For most tech stocks in the US, the rationale then given for the continued bullishness by analysts was that new applications for chips and mobile devices were being created by the moment. With the diversification of use, tech stocks such as PC makers, Internet infrastructure providers, and software developers were deemed immune to the typical boom-bust cycle characterizing most industries.

The rationale was plausible of course. At this point, most companies are still drafting e-commerce plans, and demand would thus seem insatiable in the coming years. And this is just for your basic tech stocks.

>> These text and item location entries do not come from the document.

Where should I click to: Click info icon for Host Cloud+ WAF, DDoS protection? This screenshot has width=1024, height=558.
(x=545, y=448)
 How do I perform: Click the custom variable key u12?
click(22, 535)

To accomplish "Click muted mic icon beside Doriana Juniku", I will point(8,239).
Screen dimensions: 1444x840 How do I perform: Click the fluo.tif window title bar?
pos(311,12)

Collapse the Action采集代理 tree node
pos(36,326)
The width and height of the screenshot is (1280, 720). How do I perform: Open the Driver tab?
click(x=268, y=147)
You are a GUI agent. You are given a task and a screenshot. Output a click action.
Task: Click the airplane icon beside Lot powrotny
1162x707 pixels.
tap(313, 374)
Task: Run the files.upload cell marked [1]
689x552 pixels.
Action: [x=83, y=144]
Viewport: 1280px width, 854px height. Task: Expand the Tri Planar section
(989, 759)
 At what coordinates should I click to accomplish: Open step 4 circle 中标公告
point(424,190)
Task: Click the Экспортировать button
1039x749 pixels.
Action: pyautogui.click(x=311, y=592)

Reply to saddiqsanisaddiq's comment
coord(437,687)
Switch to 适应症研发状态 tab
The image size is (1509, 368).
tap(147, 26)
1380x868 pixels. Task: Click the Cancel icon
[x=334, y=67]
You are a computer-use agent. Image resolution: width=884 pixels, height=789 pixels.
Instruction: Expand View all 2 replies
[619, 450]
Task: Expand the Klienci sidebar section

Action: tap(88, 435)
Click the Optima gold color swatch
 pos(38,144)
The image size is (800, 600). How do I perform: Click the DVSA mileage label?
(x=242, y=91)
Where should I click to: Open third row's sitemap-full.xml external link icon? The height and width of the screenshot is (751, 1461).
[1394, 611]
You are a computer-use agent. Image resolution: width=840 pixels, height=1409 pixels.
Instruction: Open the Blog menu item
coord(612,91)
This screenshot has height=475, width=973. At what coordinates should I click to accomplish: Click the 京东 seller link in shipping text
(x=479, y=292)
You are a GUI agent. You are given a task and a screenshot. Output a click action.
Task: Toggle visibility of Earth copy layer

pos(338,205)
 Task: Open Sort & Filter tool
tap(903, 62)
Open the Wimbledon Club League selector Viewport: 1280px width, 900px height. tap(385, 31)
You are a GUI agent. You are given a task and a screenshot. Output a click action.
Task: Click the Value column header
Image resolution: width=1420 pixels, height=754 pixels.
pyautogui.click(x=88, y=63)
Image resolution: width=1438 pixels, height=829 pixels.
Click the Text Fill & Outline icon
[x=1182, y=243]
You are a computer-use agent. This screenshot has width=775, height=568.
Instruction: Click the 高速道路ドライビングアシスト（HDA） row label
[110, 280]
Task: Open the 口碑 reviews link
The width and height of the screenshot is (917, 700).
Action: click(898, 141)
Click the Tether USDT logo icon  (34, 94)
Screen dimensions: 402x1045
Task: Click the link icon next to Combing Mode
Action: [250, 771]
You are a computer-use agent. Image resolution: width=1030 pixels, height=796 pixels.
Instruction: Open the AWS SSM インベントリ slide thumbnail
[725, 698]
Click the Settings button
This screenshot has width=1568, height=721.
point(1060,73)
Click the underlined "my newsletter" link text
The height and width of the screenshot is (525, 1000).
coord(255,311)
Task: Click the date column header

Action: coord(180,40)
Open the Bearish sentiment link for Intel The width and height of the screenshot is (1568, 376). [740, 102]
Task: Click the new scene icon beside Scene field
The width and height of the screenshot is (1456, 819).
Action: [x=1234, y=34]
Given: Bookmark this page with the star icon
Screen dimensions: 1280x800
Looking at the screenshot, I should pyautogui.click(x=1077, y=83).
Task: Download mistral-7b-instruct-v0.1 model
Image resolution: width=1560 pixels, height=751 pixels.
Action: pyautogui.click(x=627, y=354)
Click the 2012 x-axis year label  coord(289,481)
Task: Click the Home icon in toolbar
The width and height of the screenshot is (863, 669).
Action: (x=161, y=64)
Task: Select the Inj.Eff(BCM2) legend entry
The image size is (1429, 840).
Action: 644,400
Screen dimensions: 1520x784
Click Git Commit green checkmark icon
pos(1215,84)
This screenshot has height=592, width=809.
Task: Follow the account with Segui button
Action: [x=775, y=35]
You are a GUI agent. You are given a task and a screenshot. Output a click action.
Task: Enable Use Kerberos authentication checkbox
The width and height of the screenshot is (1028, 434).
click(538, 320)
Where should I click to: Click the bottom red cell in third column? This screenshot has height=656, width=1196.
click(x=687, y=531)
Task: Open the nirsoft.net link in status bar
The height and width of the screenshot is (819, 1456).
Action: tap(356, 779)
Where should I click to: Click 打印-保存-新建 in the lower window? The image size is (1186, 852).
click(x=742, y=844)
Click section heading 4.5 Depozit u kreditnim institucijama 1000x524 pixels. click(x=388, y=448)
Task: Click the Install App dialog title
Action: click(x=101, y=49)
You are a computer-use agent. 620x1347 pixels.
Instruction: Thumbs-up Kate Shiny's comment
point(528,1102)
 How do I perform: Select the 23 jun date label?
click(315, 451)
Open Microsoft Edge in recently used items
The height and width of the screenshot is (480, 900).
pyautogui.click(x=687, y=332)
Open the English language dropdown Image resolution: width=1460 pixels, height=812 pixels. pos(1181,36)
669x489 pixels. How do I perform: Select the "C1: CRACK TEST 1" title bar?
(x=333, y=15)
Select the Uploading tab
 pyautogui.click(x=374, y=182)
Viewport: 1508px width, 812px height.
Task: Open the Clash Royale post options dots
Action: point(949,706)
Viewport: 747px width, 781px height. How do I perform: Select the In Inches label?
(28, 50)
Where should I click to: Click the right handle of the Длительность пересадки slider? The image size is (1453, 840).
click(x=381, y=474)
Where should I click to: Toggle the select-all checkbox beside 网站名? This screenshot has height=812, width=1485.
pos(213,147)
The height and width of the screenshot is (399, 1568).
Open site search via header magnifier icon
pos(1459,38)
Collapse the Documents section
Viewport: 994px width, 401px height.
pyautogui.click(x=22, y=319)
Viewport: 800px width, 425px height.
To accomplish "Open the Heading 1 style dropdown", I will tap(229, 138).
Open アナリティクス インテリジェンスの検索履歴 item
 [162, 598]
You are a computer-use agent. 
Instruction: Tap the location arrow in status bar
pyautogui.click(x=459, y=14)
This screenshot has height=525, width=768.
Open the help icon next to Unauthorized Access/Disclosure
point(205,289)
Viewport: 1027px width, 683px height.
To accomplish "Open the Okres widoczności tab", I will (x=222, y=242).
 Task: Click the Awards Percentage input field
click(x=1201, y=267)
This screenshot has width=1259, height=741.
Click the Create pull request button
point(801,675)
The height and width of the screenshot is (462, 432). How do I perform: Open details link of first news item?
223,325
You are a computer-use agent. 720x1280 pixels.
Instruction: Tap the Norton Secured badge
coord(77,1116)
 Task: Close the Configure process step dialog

The darlings within the industry are the contract manufacturers. In the US, major players like Solectron, Celestica and Flextronics typically grew by more than 30% every year, were profitable and were trading at 90+ PERs. Last year, only 15% of OEMs have started outsourcing. With the industry estimated at around $100bn already, the growth prospects were indeed astounding.

But truth to tell, no one really expected the shakeout in the US to be this drastic. Day after day, the Dow Jones and the Nasdaq were battered with news of profit warnings, manpower cuts, warehouse closures and worse, looming bankruptcies.

To a fault, the news reports were already self-fulfilling. With the weakness in the demand in some industries, some companies have been forced to scale down expansion plans. In doing so, suppliers and business partners of such companies would also have to scale down. The grand effect of course would be the massive scaling down of growth prospects of whole industries, unfortunately, including the contract-manufacturing sector. In fact, the same companies I mentioned with the erstwhile ridiculous PERs are the same companies announcing weak prospects for the year.

It is with this information that we suspect Ionics may also be reeling from the effects of the global technology slowdown. As further validation, we did a sweeping survey among Philippine- based companies within related industries. Indeed the slowdown has been felt, with one semiconductor company admitting that they are producing at half their normal capacity. Layoffs have begun and voluntary retirement packages are being dangled.

In light of these developments, we scaled down our expectations for ION. In general, we believe our estimates are now much more conservative. To a large extent however, the performance of ION is tied-up with Philips given their $1bn / year deal. Unfortunately, there have been news items of Philips likewise feeling the pinch of the US economy’s weakness. As such our estimates are based on a scaledown by Philips of the contract with ION. This may or may not happen so we chose a mid-ground in forecasting. Should Philips substantially decrease the contracted output or postpone the deal altogether, we believe this would be catastrophic for ION’s earning potential for the year. Given that even IBM, one of ION’s major clients, has likewise been cutting manpower could also be a bad omen. In any case, these are still just scenarios that could be better gauged once ION announces its first quarter earnings. Without such negative developments, ION could still pull off a very impressive year.

Nonetheless, we don’t believe that ION’s long-term viability is threatened as much as it’s short-term earnings are. With this in mind, we recommend a SHORT-TERM TECHNICAL BUY, a MID- TERM HOLD, and a LONG-TERM BUY on ION shares.